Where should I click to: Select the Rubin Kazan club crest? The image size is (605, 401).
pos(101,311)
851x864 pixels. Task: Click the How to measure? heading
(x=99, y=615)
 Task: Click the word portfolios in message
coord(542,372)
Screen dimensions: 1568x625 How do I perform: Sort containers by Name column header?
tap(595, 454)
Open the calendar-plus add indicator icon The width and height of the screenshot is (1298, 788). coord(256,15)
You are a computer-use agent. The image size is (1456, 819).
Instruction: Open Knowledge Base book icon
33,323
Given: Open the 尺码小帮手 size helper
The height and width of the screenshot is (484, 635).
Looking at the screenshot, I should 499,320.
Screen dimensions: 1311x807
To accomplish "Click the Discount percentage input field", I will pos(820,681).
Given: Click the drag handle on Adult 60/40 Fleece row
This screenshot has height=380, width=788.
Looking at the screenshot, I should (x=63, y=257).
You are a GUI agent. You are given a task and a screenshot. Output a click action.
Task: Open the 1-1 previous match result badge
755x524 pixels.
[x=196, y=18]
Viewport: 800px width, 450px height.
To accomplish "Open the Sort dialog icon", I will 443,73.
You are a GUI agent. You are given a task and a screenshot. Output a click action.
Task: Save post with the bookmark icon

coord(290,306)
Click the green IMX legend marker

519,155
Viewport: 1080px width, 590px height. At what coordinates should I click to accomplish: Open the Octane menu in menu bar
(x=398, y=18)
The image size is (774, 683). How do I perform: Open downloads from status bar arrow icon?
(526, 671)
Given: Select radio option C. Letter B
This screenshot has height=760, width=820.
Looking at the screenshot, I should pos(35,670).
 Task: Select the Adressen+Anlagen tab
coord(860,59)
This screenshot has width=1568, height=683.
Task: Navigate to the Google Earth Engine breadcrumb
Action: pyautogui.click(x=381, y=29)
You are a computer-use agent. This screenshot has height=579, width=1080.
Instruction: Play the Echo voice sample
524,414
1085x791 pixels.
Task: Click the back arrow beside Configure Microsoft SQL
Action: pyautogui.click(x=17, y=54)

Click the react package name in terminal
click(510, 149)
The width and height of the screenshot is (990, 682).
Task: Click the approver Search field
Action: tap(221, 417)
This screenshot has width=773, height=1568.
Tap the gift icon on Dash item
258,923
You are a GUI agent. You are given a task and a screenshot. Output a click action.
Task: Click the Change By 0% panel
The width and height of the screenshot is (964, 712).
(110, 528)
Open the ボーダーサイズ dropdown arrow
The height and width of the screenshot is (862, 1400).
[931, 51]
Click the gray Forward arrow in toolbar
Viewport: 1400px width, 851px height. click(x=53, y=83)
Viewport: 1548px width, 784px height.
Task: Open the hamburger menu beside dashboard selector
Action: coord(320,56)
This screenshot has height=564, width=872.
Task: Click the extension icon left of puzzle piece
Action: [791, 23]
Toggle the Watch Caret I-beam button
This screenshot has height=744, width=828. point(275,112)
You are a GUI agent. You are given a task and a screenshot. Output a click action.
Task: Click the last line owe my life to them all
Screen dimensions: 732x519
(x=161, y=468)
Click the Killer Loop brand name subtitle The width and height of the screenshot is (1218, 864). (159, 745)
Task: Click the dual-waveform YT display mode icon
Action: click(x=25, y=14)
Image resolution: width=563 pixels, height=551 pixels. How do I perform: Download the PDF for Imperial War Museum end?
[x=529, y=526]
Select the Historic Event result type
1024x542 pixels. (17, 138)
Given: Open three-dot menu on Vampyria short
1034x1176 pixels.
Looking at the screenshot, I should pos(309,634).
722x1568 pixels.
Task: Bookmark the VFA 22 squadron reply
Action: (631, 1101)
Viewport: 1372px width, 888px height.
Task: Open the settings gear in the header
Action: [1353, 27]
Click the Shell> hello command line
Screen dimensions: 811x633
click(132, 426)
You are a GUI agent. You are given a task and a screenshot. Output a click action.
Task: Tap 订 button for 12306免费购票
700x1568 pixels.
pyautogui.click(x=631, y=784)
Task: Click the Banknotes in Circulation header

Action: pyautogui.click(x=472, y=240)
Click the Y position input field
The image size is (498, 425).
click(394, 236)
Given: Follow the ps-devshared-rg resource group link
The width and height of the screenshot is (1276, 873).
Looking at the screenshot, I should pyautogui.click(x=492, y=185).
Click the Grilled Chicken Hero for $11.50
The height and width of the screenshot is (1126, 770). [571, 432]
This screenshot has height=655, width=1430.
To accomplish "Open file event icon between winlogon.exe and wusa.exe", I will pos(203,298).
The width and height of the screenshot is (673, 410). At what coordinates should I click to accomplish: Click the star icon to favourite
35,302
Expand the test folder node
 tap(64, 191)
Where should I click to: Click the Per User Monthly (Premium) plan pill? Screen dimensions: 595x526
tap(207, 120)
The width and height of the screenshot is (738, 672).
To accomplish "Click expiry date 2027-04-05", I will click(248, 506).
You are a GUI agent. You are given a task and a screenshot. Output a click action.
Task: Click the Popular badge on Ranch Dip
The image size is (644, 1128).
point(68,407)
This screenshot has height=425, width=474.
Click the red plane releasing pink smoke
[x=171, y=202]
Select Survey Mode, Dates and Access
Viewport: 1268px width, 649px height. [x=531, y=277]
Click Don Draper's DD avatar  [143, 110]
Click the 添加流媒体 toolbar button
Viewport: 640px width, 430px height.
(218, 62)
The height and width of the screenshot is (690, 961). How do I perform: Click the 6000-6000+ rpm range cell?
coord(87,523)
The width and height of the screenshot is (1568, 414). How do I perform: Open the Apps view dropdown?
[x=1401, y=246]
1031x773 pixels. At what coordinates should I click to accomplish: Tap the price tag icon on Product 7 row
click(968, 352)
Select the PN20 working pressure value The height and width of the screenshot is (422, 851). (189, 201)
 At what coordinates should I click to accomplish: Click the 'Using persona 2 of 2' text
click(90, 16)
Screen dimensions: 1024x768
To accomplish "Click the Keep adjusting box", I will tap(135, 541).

• Exercise aim
Pick out the lines above that hold the string "computer" and show them.

• Answer space
You are a computer-use agent. The image size is (1456, 819).
You are a computer-use agent. This screenshot has height=579, width=1080.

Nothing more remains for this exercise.